Choosing the Big 6 means mortgage customers are overpaying
February 12, 2019 | Posted by: Dennis Street
The Big 6 banks dominate the Canadian mortgage market but may not be the best choice for borrowers.
An analysis from LowestRates.ca has found that, in 2018, Canada’s largest banks - RBC, TD, BMO, Scotiabank, CIBC, and National Bank of Canada – were consistently the most expensive options.
Even the lowest rates of the Big 6 were always costlier than the lowest rates from smaller lenders, the study found.
“The big banks never offer the lowest posted rates on the market, but Canadians aren’t spending enough time researching rates before signing their mortgages, and that’s potentially costing them thousands of dollars a year,” said Justin Thouin, CEO and Co-Founder of LowestRates.ca.
He added that Canadians are used to shopping around for the best prices on items such as TVs or vacations but often fail to realise that the same strategy could mean big savings on their mortgage.
How much could borrowers save?
As a typical example, LowestRates.ca found that when RBC lowered its 5-year rate to 3.74%, consumers on that rate would pay $2,560 per month on a $500,000 mortgage (assuming a down payment of at least 20% per cent to avoid CMHC insurance, and a 25-year amortization period).
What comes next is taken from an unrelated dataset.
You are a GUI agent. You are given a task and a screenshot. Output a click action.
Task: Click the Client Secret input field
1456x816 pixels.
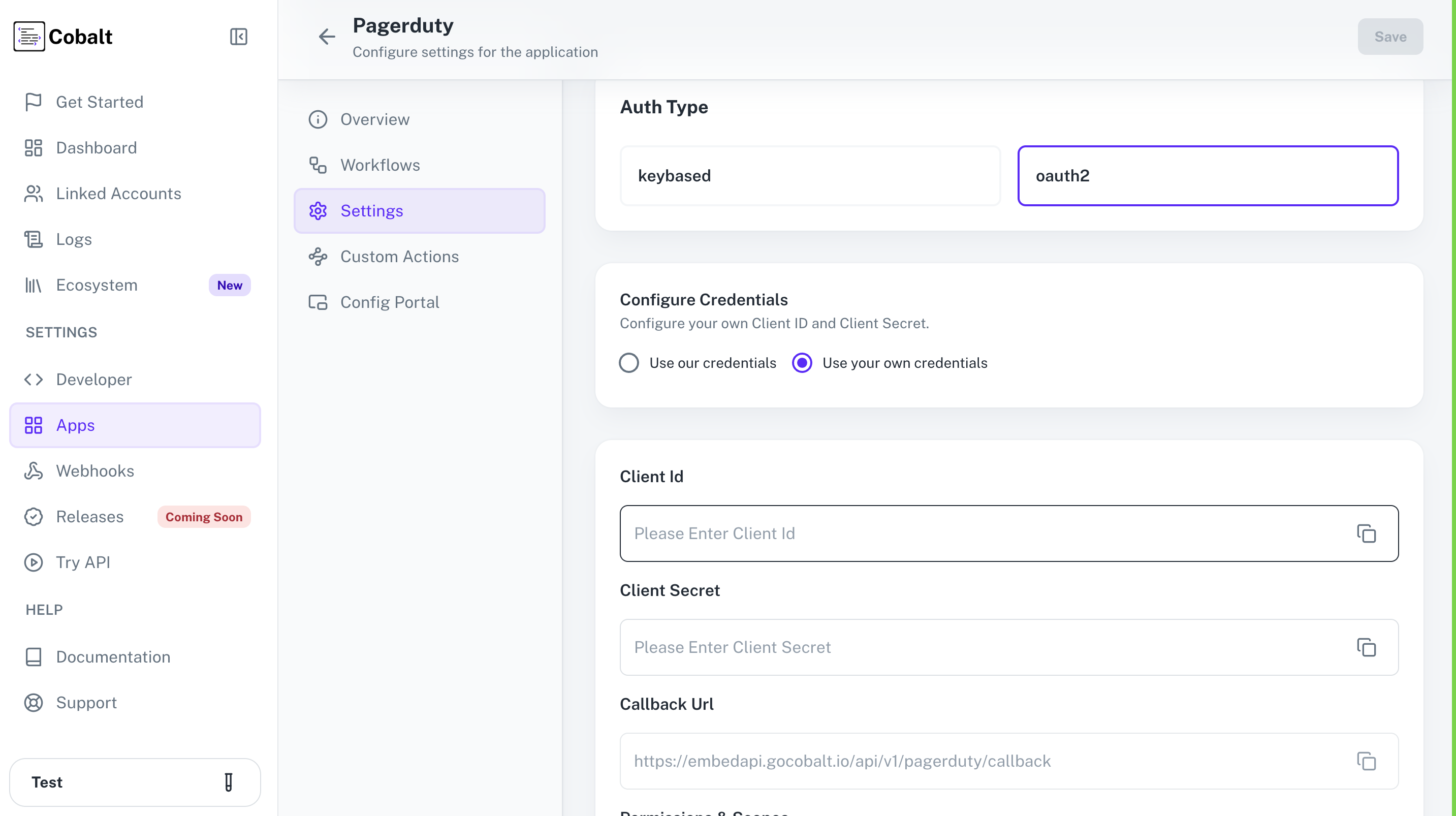pyautogui.click(x=961, y=647)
But the best available rate on LowestRates.ca was 3.23%, saving borrowers $134 per month (with a payment of $2,426) – or a staggering $40,200 over the lifetime of the loan.
“Brokers and smaller lenders often drop their rates first to be more competitive, and banks are slower to implement changes because they know they own the market,” Thouin said. “This will only change when Canadians realize they’re being overcharged and begin to shift away from the banks, and that will only happen as we increase awareness about the alternative market. The best deals are found online, not in your family’s legacy bank branch.”